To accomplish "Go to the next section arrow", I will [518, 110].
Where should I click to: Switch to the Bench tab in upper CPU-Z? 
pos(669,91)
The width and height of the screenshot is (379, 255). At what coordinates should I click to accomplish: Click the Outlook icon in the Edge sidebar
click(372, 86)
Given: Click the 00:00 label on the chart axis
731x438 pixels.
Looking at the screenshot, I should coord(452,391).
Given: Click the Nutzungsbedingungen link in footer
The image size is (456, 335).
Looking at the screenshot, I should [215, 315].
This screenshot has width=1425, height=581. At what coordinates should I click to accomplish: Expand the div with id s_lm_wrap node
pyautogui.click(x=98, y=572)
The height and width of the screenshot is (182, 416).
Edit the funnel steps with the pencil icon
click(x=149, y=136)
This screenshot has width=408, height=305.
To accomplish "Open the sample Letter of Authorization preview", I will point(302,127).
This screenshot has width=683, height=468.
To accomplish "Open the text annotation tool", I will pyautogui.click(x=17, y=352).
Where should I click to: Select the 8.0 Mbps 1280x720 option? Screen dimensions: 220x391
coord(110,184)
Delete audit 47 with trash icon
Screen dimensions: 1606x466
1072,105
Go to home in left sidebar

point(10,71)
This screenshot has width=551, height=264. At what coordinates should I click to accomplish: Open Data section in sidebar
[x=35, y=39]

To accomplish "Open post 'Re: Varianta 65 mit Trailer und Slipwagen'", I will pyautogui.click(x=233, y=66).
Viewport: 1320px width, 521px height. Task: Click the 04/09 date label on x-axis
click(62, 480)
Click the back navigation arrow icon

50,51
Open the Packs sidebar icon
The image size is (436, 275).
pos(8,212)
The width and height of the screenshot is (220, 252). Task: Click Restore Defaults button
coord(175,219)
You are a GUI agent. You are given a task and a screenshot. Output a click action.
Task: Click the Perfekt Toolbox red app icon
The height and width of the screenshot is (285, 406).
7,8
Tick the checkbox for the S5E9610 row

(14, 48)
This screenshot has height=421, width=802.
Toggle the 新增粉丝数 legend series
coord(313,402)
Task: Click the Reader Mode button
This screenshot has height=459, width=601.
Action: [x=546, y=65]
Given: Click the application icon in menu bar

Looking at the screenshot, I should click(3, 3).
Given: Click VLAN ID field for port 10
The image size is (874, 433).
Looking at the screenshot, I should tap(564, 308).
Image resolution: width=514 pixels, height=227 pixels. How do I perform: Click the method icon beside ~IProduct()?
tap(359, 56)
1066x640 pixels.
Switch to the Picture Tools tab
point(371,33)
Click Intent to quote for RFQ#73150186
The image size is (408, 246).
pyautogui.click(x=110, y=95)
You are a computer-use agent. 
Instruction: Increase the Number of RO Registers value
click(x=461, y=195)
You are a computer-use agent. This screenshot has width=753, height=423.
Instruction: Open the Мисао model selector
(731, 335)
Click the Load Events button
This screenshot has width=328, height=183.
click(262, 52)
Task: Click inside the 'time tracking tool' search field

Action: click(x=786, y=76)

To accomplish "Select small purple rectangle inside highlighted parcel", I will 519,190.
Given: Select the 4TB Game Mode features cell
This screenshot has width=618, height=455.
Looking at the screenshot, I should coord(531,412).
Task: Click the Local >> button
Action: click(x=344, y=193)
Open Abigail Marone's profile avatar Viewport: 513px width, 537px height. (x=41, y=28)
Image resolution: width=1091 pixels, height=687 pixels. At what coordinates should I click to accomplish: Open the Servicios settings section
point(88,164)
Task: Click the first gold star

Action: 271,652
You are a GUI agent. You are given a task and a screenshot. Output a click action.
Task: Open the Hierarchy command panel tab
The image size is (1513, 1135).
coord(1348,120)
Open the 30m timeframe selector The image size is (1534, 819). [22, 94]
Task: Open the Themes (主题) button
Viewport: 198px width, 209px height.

──────

◆ The task: Locate every line in the entries above that contains the word "Instruction", and copy each of those lines in full.

◆ Right answer:
Instruction: Increase the Number of RO Registers value
Instruction: Open the Мисао model selector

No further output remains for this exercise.